Dr Pockley was educated at Sydney Church of England Grammar School (Shore) before studying medicine at Sydney University where he was resident at St Paul’s College. After graduating, he became a member of the University Club in 1913. His father, Francis Antill Pockley, and other members of the Pockley family were members of the Union Club. Dr Pockley was also a member of the Sydney University Scouts (later to become the Sydney University Regiment), and immediately after war broke out on 28th July 1914, he and other members of the Scouts enlisted in the Australian Naval & Military Expeditionary Force, a volunteer force of some two thousand men hastily assembled to seize German colonies and radio stations in the Pacific. More than half of these volunteers were members of the University Club.

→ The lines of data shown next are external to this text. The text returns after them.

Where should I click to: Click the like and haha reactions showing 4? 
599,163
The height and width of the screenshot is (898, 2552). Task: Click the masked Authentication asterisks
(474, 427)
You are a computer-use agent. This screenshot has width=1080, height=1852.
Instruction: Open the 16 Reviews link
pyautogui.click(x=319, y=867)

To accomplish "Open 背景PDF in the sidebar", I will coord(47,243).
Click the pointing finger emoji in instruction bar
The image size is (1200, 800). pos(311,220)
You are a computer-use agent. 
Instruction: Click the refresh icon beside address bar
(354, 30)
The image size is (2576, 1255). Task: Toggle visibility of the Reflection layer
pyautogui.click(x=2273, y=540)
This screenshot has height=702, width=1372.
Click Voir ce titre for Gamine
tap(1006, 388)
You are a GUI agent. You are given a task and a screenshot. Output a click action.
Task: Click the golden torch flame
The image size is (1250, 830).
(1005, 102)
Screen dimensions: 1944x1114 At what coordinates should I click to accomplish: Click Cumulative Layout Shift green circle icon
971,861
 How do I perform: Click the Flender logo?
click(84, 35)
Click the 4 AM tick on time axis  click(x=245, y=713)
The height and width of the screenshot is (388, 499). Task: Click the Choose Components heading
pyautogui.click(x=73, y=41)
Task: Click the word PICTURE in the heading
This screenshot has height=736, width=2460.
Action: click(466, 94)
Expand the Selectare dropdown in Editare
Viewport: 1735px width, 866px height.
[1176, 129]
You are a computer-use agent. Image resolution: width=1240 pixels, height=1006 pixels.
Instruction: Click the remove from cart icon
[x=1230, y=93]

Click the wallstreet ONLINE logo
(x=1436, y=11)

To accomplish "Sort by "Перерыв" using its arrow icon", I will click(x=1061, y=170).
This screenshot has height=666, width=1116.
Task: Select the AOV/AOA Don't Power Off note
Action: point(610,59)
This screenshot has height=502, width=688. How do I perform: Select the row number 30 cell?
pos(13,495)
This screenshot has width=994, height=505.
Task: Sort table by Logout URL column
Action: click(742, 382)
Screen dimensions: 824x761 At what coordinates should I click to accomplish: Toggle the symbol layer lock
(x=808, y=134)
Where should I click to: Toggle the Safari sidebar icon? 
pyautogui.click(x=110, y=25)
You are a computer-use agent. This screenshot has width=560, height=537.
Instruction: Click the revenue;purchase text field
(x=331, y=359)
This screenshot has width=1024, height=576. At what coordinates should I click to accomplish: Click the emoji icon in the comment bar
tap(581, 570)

A unit from the Expeditionary Force landed at Rabaul in German New Guinea on 11th September 1914 and immediately encountered German resistance. Having attended to a wounded sailor, Dr Pockley selflessly gave his Red Cross brassard to another sailor who had been detailed off to carry the wounded sailor back to the hospital station at the rear. This was in the hope that the brassard would give the two sailors safe passage. Dr Pockley was then called upon to attend to a wounded German soldier, but moving forward to the soldier without his Red Cross brassard to identify him as a medical officer, he was fired on by the Germans. He died of his wounds that afternoon. His name appears on the Honour Board at Shore’s Northbridge Memorial Playing Fields.
Lieutenant Chisholm was born in Australia. In fact, his family had been prominent in New South Wales since 1790 when a Chisholm arrived with the New South Wales Corps. Lieutenant Chisholm was the elder son of Dr William Chisholm of Macquarie Street who had hopes that his son would follow him into the medical profession. However, the son’s ambition was to be a soldier and, after finishing his education at Sydney Grammar School in 1910, he was accepted into the Royal Military Academy Sandhurst in England (RMC Duntroon was not founded until 1911). He passed out from Sandhurst in 1914 and was granted a commission in the East Lancashire Regiment which was immediately sent to the Western Front. He was killed in action at Mons on 27th August 1914, only one day after his regiment had arrived. His name appears on Sydney Grammar School’s First World War Honour Board.
Lieutenant Chisholm’s father was a member of the Union Club, as were many previous Chisholms. Roy Goddard’s history of the Union Club published in 1957 shows that since 1859 eight members of the Chisholm family had been members of the Club. No doubt if he had been able to return to Australia after the war, Lieutenant Chisholm may also have become a member.